Likewise, the St. Lucy Day tradition is pretty awesome. Based no doubt on pagan celebrations to mark the days getting longer, up in Scandinavian countries (where the sun won’t actually rise this time of year) the Lucy holiday is more about the actual meaning of “lucy” (lux, or light) and they do it right. The eldest girl of a family would wear a crown of candles, and wake her parents up with saffron buns and coffee, and then go through the village doing more of the same.

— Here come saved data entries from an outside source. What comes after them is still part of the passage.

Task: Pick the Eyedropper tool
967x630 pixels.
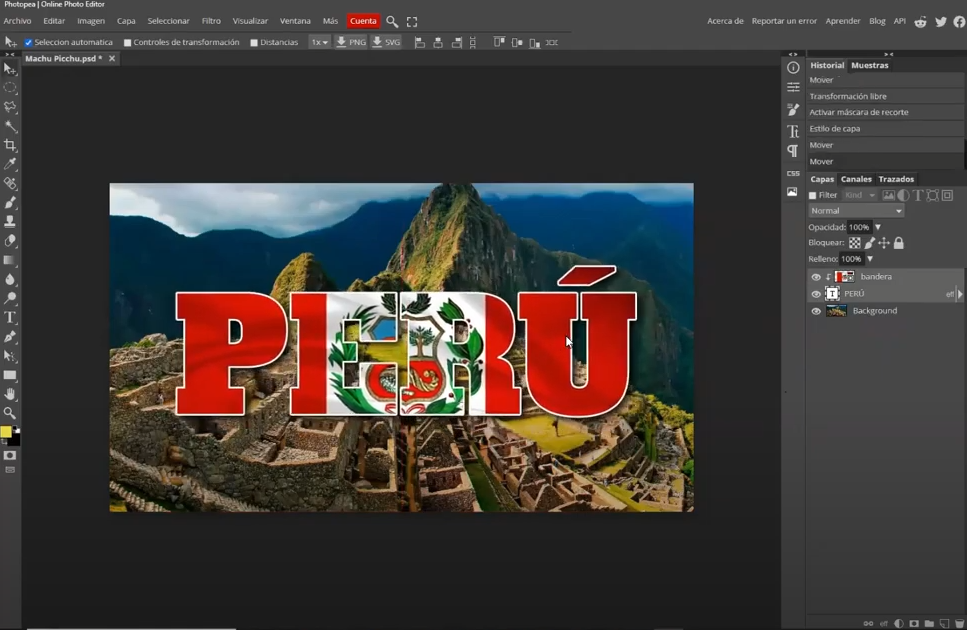Action: pyautogui.click(x=10, y=164)
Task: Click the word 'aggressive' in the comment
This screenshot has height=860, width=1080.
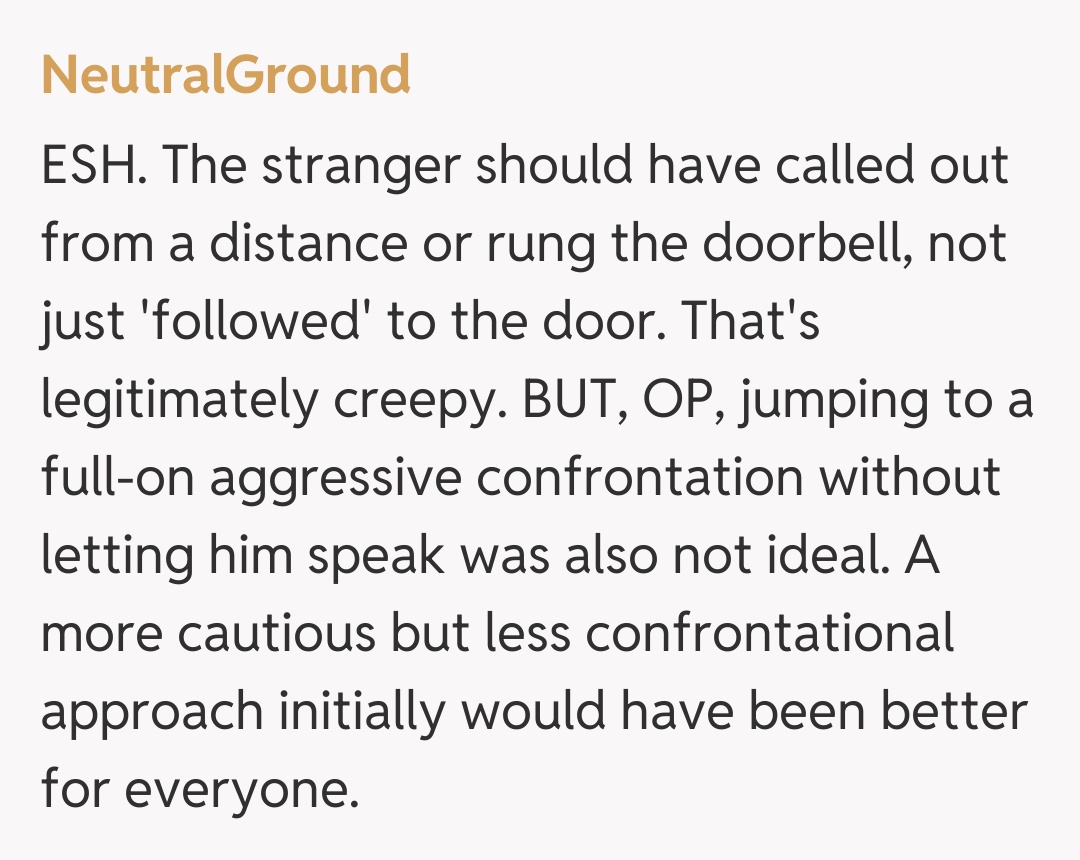Action: [x=336, y=479]
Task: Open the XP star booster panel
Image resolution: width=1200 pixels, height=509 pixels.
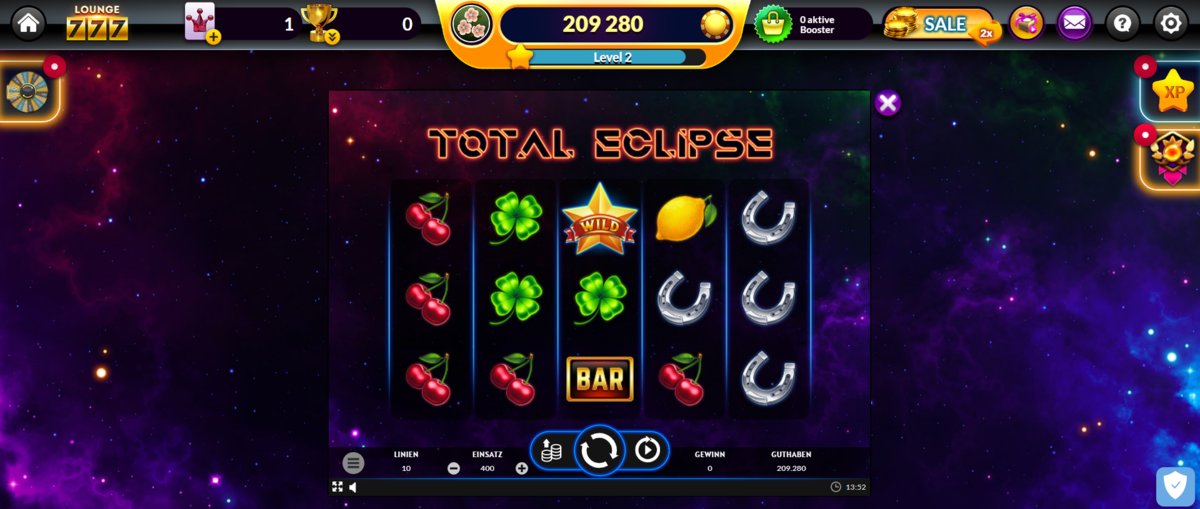Action: pyautogui.click(x=1171, y=91)
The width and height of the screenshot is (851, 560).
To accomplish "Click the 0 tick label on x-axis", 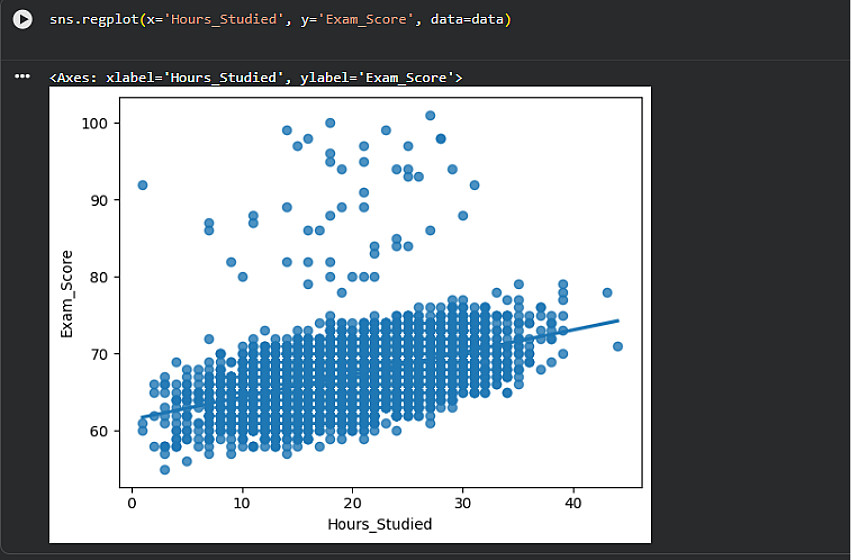I will (132, 504).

Our Dramatic Daughter, who can turn a gathering of spoons into a Russian play of high-stakes entertainment, heard the story of St. Lucy Day and wasted no time throwing herself into the role. My sister-in-law Melissa found a Crown of Candles (powered by AA batteries!) at her thrift store in Iowa City and sent them to us. Now all that was needed was the recipe for saffron buns and parents that were told to be asleep:
Lucy and Laura kneaded dough all morning
She got it right down to the white dress with a red sash, and wore the crown for two days, mostly because it acted like a miner’s helmet and allowed her to see in the dark.
I don’t know how many of you have had saffron buns, but they are AWESOME. I didn’t know saffron was allowed in such things. If you think about it, this holiday was incredibly special, given the Scandinavians live 14,000 miles away from the nearest saffron flower and coffee bean. Both would have been mind-bogglingly scarce in Olde Sweden, which reminded me of my family’s tradition of the orange in your Christmas stocking.
Anyway, our Lucy is here to remind you that light will return! Only five more nights before the days get longer!